* _Excerpts from a dataset_
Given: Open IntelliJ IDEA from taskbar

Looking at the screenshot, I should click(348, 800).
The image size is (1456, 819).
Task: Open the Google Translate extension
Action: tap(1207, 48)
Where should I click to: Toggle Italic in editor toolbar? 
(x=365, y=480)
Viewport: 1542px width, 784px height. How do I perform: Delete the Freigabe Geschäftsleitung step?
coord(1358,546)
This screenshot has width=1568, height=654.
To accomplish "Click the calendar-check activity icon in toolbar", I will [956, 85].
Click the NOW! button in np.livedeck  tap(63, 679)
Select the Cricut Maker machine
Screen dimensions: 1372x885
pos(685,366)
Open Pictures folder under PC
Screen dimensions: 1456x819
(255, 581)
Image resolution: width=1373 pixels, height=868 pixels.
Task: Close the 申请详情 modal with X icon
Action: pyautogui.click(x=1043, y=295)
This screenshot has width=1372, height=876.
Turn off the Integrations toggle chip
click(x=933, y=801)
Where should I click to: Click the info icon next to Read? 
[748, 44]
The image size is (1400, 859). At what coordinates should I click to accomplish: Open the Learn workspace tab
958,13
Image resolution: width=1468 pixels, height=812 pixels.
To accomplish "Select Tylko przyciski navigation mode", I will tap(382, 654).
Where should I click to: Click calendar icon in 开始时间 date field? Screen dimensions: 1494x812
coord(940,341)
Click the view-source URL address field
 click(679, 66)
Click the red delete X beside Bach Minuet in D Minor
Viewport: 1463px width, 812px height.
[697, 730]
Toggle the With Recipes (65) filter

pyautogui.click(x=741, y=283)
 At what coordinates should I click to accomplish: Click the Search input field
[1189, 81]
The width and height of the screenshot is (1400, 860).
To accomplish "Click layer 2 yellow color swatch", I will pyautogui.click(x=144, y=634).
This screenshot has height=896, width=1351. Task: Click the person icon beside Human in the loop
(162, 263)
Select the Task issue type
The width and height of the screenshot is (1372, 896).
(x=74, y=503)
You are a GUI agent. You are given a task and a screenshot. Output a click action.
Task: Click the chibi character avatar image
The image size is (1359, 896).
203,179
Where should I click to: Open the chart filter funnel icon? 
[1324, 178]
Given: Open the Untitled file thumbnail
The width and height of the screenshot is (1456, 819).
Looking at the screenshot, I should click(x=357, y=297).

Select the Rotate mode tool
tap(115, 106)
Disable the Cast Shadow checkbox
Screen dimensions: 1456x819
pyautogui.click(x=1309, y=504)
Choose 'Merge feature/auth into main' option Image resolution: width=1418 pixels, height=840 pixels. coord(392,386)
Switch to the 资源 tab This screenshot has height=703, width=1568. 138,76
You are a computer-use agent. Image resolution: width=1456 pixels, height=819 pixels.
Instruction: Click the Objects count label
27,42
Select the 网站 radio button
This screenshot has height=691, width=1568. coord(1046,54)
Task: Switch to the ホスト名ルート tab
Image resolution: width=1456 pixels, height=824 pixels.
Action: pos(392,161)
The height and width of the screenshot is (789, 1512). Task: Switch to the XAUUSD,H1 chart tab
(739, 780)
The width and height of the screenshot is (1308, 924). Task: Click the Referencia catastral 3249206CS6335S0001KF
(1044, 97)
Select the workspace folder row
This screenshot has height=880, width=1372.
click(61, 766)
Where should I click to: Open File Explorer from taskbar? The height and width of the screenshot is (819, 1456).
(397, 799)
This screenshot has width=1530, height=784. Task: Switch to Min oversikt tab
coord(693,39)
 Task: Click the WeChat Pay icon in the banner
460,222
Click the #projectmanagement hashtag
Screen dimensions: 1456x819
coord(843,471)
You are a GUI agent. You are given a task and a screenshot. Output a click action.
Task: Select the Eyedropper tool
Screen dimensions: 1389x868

* _Problem to solve_
Lines with "will" in the records above: copy every one of them.

* _Reply to the task_
To accomplish "Click the calendar-check activity icon in toolbar", I will [956, 85].
To accomplish "Select Tylko przyciski navigation mode", I will tap(382, 654).
To accomplish "Click layer 2 yellow color swatch", I will pyautogui.click(x=144, y=634).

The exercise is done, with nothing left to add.